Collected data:
_ _ _ _ _ _ _

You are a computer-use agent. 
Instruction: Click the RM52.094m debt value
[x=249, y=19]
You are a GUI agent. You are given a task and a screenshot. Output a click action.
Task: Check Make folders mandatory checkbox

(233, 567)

_ _ _ _ _ _ _

# Exercise aim
Return each line of the records above exactly as it reads.

# Solution
You are a computer-use agent. 
Instruction: Click the RM52.094m debt value
[x=249, y=19]
You are a GUI agent. You are given a task and a screenshot. Output a click action.
Task: Check Make folders mandatory checkbox

(233, 567)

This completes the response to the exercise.